St. Patrick’s Day was a big holiday at the White House. The Prime Minister of Ireland often came to Washington for the celebration, and invitations to the reception and entertainment were much sought after by those of Irish-American descent. We always created menus based on traditional Irish food (see menu below), and the entertainers were renowned Irish artists.
One year I had arranged for a troupe of dancers to perform, and we carefully established how many songs they would be performing (4), and the length of each song (20 minutes total). This was important because the President and the Taoiseach (the Prime Minister) were expected at a luncheon at the Capitol as soon as the event was over. The music was lively and toes were tapping as the group performed their whirling dances around the East Room stage, and just as the fourth song was concluded and the President was about to go onstage and thank the performers, they suddenly wheeled into another dance. I was surprised and dismayed, but there wasn’t anything I could do about it; the White House press corps was there in full force, and we didn’t exactly keep a shepherd’s crook around for moments like these. What’s the harm in five more minutes, right?
The fifth song concluded and the group hurled themselves into a sixth reel without so much as a pause. The President’s personal aide gave me his raised eyebrow “What’s going on here?” look, and I shrugged helplessly. Surely they would stop after this one! The Taoiseach and his delegation were looking at their watches; they knew they had places to be. I sidled up the side of the East Room, putting myself in eye contact with the group’s manager, who cheerfully refused to meet my gaze. I looked imploringly at the personal aide and shook my head. He nodded, and moved quietly to whisper something to the President.
As the sixth song concluded, I could see they were about to launch into yet another dance, and my heart sank. But the President leapt from his seat on to the stage with admirable timing and began to applaud loudly, thanking them for their performance and stopping them before they could go on. And it was finally over. It was a lesson; once you allow someone on the stage of the White House, it’s very difficult to keep them from doing whatever they like, and I’m not just talking about entertainers.
I love this Irish stew recipe, which has red wine and stout, and is made with beef rather than lamb. There are an endless number of Irish stew variations, and I want to be clear that this is ‘an’ Irish stew recipe, not ‘the’ Irish stew recipe. It came from Simplyrecipes.com; I made it on a Friday night, we ate it all through the Presidents’ Day weekend, and it just got more flavorful with each passing day.
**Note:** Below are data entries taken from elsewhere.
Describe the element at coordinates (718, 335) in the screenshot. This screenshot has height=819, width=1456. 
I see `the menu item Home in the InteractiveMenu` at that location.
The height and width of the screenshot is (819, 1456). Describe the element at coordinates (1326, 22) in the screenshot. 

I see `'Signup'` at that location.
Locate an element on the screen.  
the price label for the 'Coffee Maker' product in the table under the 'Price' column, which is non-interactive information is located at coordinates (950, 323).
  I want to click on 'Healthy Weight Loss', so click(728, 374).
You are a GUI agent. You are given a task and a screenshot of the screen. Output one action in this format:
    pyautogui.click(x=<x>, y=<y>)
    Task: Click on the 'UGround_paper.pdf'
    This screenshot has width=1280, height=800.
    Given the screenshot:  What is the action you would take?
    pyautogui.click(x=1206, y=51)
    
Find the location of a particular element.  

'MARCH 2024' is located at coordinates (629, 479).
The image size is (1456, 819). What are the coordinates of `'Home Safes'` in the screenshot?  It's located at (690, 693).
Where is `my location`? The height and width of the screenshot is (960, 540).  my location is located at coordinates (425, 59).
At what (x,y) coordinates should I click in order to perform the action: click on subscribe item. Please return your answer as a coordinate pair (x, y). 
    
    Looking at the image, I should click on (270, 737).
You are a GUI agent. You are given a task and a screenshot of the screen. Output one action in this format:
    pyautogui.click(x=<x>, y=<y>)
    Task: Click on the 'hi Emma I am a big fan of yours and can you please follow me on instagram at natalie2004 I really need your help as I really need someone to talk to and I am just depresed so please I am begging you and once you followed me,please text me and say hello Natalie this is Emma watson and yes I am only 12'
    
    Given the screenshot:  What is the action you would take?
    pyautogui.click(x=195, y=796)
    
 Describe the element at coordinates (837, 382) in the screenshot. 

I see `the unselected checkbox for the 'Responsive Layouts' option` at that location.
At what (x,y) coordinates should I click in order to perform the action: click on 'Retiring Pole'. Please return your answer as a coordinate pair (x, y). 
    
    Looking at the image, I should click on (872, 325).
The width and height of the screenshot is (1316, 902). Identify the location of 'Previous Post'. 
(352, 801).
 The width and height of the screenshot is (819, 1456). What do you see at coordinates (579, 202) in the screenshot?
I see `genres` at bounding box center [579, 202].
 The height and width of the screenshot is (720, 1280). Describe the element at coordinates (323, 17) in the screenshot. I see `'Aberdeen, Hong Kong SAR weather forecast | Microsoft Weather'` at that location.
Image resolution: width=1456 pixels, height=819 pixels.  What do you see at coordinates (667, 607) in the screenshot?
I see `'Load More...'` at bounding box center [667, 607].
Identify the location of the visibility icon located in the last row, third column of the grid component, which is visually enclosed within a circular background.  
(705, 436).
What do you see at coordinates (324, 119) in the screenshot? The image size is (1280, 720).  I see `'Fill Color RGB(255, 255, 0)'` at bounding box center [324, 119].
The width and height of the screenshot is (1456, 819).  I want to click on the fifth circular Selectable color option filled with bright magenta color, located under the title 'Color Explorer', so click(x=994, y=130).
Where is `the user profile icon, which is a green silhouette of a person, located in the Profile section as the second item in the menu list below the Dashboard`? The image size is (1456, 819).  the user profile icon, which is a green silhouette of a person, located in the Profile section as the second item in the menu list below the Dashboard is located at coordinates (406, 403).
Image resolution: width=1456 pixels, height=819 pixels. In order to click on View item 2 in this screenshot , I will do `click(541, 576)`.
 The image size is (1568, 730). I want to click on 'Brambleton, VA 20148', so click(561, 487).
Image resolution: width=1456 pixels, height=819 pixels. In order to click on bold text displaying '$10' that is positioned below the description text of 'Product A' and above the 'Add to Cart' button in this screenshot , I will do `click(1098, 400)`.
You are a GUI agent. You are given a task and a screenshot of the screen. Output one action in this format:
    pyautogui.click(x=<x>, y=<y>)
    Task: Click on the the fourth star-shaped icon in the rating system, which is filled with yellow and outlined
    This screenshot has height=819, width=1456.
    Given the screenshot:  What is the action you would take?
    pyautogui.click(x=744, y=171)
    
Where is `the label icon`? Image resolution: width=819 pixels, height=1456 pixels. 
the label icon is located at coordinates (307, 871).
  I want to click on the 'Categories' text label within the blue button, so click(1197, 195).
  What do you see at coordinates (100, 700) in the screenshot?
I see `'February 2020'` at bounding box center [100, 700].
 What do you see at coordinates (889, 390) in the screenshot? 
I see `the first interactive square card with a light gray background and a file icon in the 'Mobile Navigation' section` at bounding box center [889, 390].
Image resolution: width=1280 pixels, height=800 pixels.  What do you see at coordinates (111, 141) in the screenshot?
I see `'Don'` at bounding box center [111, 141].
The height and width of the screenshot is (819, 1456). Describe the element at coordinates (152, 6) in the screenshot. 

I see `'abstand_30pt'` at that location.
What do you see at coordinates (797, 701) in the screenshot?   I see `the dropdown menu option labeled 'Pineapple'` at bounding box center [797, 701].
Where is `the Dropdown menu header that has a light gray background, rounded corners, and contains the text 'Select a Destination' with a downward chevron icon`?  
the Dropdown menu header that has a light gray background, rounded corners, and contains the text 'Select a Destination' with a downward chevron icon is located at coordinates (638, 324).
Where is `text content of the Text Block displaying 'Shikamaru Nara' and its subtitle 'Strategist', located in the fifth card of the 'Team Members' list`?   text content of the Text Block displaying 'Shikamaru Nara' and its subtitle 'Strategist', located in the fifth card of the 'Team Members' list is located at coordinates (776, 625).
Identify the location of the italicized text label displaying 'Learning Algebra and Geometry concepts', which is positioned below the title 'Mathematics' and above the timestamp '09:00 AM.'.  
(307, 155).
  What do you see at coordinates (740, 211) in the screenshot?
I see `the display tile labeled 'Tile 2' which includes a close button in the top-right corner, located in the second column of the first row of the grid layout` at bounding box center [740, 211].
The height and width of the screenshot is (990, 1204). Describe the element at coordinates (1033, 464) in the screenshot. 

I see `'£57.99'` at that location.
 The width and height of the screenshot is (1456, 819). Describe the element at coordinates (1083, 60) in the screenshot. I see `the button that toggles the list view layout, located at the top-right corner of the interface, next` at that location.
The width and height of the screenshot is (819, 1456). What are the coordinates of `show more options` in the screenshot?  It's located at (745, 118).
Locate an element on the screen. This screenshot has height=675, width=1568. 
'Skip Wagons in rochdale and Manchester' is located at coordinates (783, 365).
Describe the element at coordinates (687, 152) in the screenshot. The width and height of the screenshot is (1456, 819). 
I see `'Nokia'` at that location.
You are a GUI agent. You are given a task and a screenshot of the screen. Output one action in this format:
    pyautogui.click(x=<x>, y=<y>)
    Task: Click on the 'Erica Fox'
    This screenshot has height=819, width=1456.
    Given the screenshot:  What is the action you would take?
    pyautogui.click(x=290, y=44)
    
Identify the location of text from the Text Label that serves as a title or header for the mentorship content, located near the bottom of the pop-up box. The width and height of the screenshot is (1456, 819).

I hope you’ll give it a try; it will make you want to dance a jig!
Irish Beef Stew
Adapted from Simply Recipes.com
Prep time: 30 minutes prep time and one hour thirty minutes cooking time
- 1 pound beef stew meat, in large chunks
- ¼ cup olive oil
- 6 garlic cloves
- 3 teaspoons salt
- 4 cups beef broth
- 2 cups water
- 3/4 cup Guinness stout
- 1 cup red wine
- 2 tablespoons tomato paste
- 1 teaspoon sugar
- 1 tablespoon fresh thyme
- 1 tablespoon Worcestershire sauce
- 2 bay leaves
- 3 tablespoons butter
- 3 pounds potatoes, peeled and cut into ½-inch pieces
- 1 large onion, chopped
- 2 cups carrots, peeled and chopped into ½-inch pieces
- ½ teaspoon pepper
- 2 tablespoons fresh parsley, chopped
- Heat the olive oil in a large soup pot until it begins to smoke.
- Use one tablespoon of the salt to sprinkle on the beef, then place in pot to cook, allowing pieces to brown nicely before turning (about 4 minutes on each side).
- You want a nice dark brown color on the meat.
- Add garlic and allow to cook for about a minute before adding red wine, Guinness, water, beef stock, sugar, tomato paste, Worcestershire sauce and bay leaves.
- Allow mixture to simmer, then cover and cook for an hour, stirring as needed.
- While soup is cooking, melt the butter in a frying pan and add the onions and carrots.
- Saute on low temperature for 15 minutes or until onions are golden brown.
- Set aside until soup has simmered for an hour.
- Add onions, carrots and raw potatoes to the stew.
- Add black pepper and the rest of the salt.
- Simmer another 30 minutes until potatoes are soft.
- Remove bay leaves.
- Garnish with fresh parsley and serve.